EDUCAUSE ECAR Annual Survey of Undergraduate Students and Information Technology, 2014: Troubling Findings for ePortfolio Field
A previous Blog provided information from the 2013 ECAR Survey; this one is about the 2014 Survey.
ePortfolios Continue Their Robust Growth in Use in Higher Education
From 2010 to 2014, the ECAR Annual Survey of Undergraduate Students and Information Technology showed impressive, almost breath-taking growth in use of eportfolios on US campuses and others around the world: around a 500% growth in use from 2010 to 2013 and a doubling of use in two or more courses from 2012 to 2013. One of AAEEBL’s Annual Conferences called this growth curve “ePortfolio Coming of Age.”
Gratifying, But Wait a Minute
For those of us who have worked with, advocated for, and used eportfolios, the news may seem gratifying: it suggests that academia is beginning to see the value in eportfolios.
However, in the 2014 survey, when the questions in the survey included more perspectives beyond simple numbers of users, we find disturbing data:
- Though the number of students using eportfolios in “most or all courses” hovered around 10% -- continuing the trend of “scaling up” in eportfolio use – 30% of students who used eportfolios “strongly agree they could be more effective if they [students] were better at using them.”
- About 30 percent of respondents to another question wish “their instructors would use [eportfolios] more,” but about 40% wish they would use then less.

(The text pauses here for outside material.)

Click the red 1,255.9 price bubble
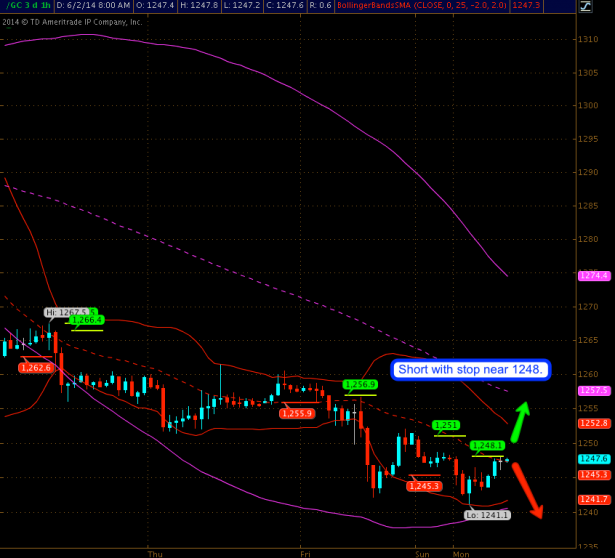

These two sets of data suggest the growth in the use of eportfolios is coming at a price: students are puzzled over how to use them and many of them wish they’d use them less.
LMS findings in the 2014 Survey Report
Even though 99% of institutions have an LMS, the survey indicated that 29% of students use the LMS in only one course or none (17% use the LMS in no courses).
Students showed they were very interested in adding personalized features to the LMS, particularly to aid them in seeing and understanding their progress toward the degree.
The 2014 Survey shows much more about student wishes, preferences, and inclinations that add flesh to the raw numbers of this survey and previous ones. For us in the eportfolio field, we can celebrate that around 10% of respondents said they used eportfolios in most or all their courses – the most startling number we’ve seen about eportfolio use yet -- but we also need to address the resultant confusion and push back indicated in the Survey. [Note that the survey also had responses from 55 countries outside the U. S.]
LMS’s are trending toward becoming a personalized learning analytics system for students within the traditional learning ecology of mostly “one-size fits all” curriculum. Within that ecology, the LMS is very valuable as a practical tool and, conceivably, as a prompt to reflect on one’s own experience in college.
But to the extent that LMS’s trend toward a tracking utility and toward serving the practical, as opposed to the learning, needs of students, the “learning” part of the LMS name shrinks in importance and the “management system” part grows.
ePortfolios continue to grow in use at a startling rate considering they are being adopted within, mostly, a learning ecology that is not hospitable to the best use of eportfolios.